The group walked by night from Lhasa to the border. After 17 days' hiking, they were resting on a mountaintop when they were ambushed by Chinese police, who opened fire. The two escaped by ditching their luggage and hiding in the hollow of a riverbank. They finished the journey to the border with a seven-day walk without food or money, and sick from the cold.
Life back in their village, of settled nomads and farmers, was not so bad. There is even a school now, though it does not use Tibetan beyond the primary years, and it came too late for them. They endured this ordeal simply to see the Dalai Lama. This they achieved, at the audience. Given the chance to call their village to leave a message for their parents that they are safe, the first, tearful, news one tells the friend who answers the phone is that they have seen His Holiness. (“He looks just 40!”)
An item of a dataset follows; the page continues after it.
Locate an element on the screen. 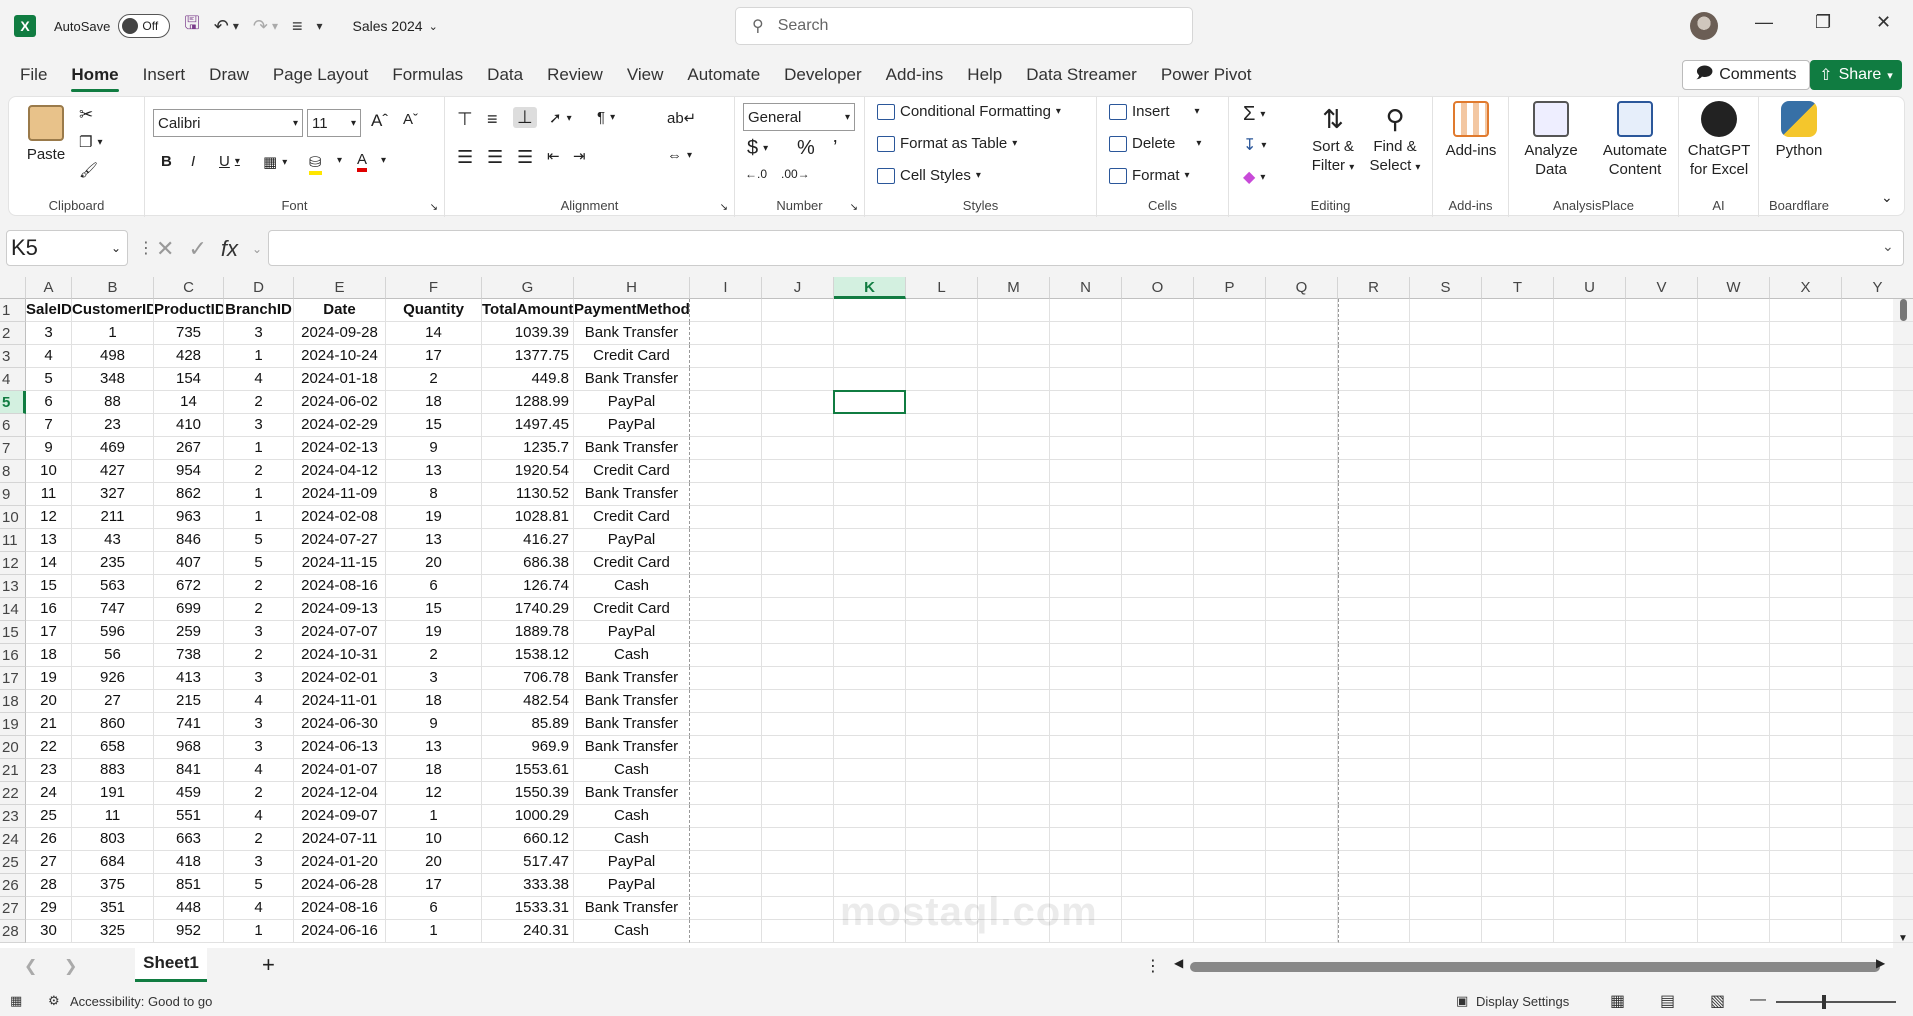 This screenshot has width=1913, height=1016. cut-icon: ✂ is located at coordinates (86, 115).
When they left home, they meant simply to make their pilgrimage and return, smuggling tapes and pictures of the Dalai Lama for the friends they left behind. Having heard, however, that they could attend TTS, they made plans to stay five years. This resolution was already wavering after the phone call home.
No direction home
Most exiles in India, however—some 100,000 of them—are there for the long haul. Tsultrim Dorgee Chunang, general secretary of the Tibetan Youth Congress (TYC), loyally puts the Dalai Lama's lifespan at 110. Even so, he argues, Tibetans should be preparing for life without him, but are not. The Dalai Lama himself has, in his way, done his bit to prepare them. He has imposed a sort of democracy. There is a largely elected, 46-member, parliament and, since 2001, a directly elected prime minister.
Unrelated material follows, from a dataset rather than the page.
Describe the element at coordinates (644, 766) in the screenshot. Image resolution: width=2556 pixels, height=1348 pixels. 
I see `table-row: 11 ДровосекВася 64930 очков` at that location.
However, there is something in Mr Chunang's charge that many exiled Tibetans refuse to take responsibility for their own futures because they rely on the Dalai Lama. The Tibetan Women's Association, for example, went through a protracted debate over its stand on the Dalai Lama's proposal of a “middle way” short of full independence. The conclusion was to follow the Dalai Lama, whatever his position may be.
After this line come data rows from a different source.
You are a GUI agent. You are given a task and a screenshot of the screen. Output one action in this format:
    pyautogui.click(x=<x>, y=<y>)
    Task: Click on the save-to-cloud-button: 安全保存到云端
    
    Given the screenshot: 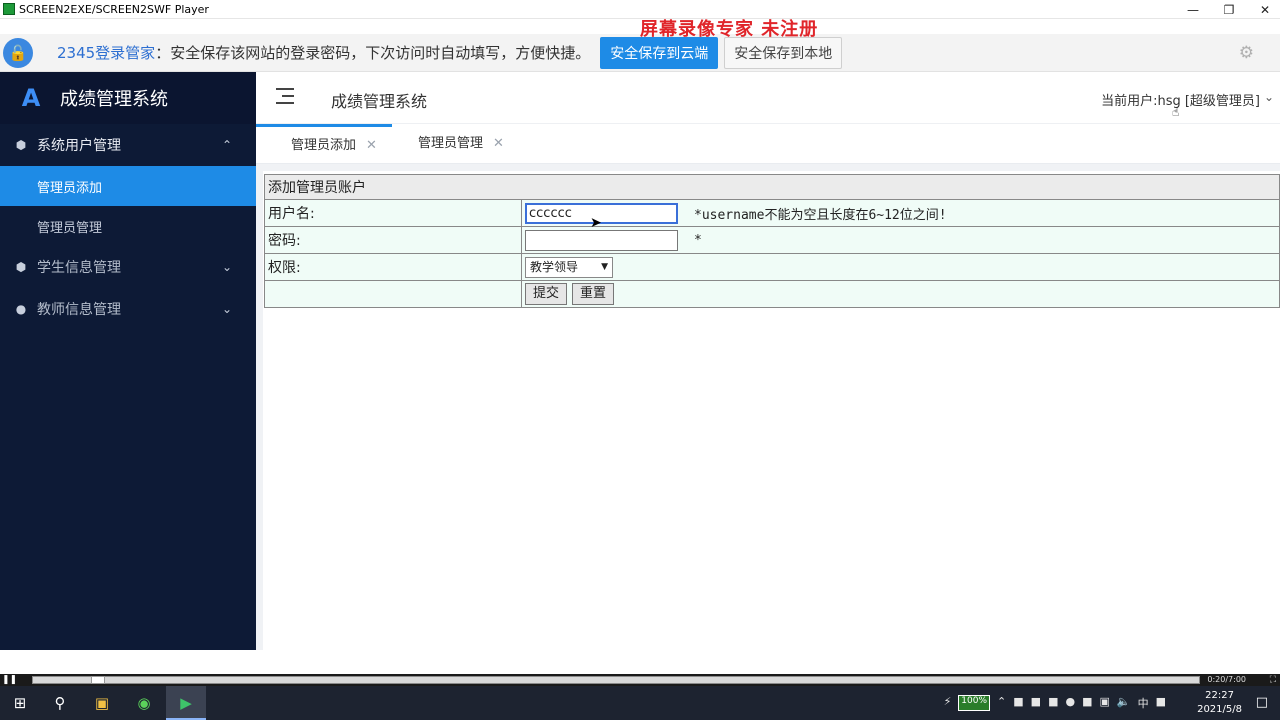 What is the action you would take?
    pyautogui.click(x=660, y=52)
    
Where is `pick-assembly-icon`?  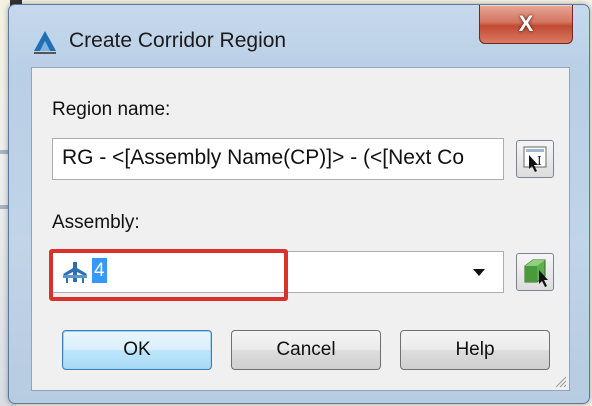
pick-assembly-icon is located at coordinates (536, 273).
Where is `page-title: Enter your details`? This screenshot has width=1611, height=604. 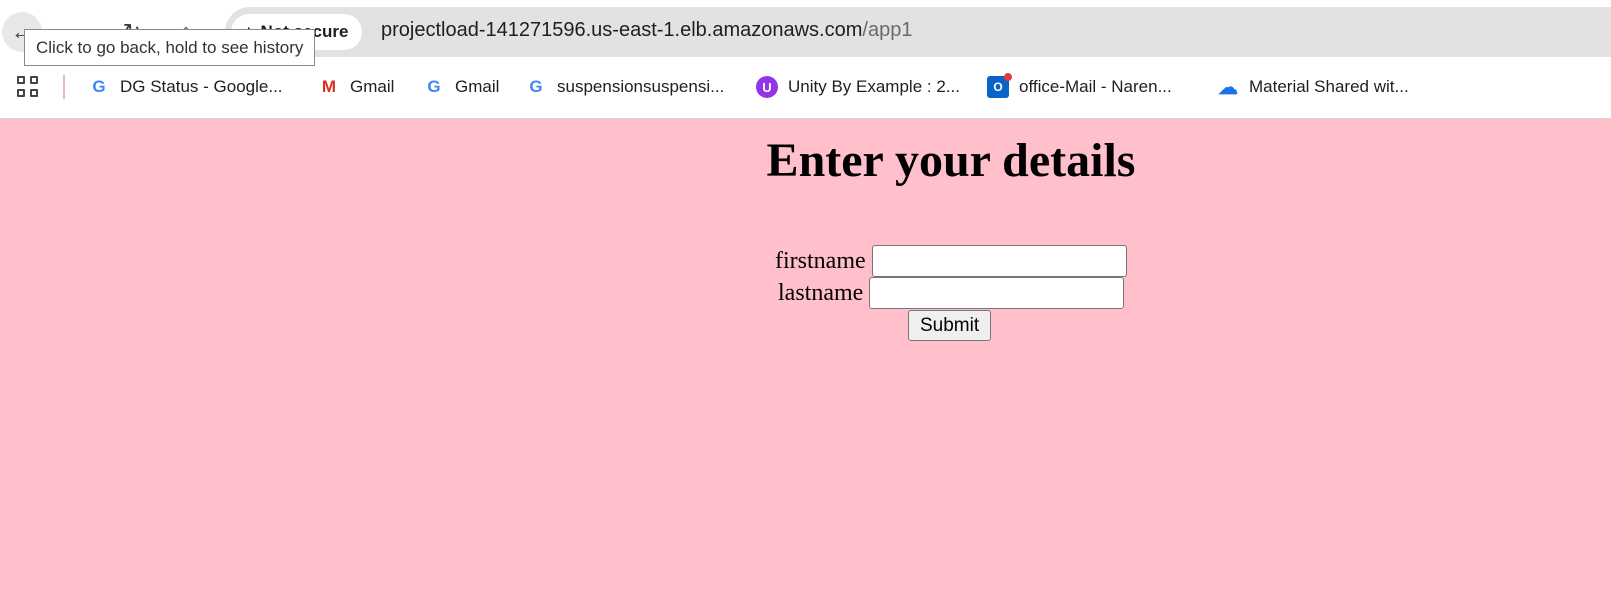
page-title: Enter your details is located at coordinates (951, 160).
The TYC has not dropped the demand for independence, but does not criticise the Dalai Lama. Mr Chunang says it would see autonomy only as a stepping-stone to independence, and that the TYC's commitment to non-violence might weaken when the Dalai Lama dies. The railway will make an obvious terrorist target.
This sort of talk allows China, which professes not to understand such differences of opinion, to accuse the Dalai Lama of insincerity. But it is also why so many Tibetans fear the Dalai Lama's death and urge China to make the most of his willingness to compromise. The Dalai Lama himself takes encouragement from stirrings of sympathetic interest in Tibet within China, and from his conviction that China's “totalitarian system” will change.
“If you look locally,” he concedes, “it is almost hopeless.”“But from a broader perspective, there's hope.” China's continued vilification of the Dalai Lama personally, however, gives little hint of a readiness to treat with him. Rather, it speaks of an aggressive rising power determined the Dalai Lama will die on the wrong side of the mountains, and the wrong side of history.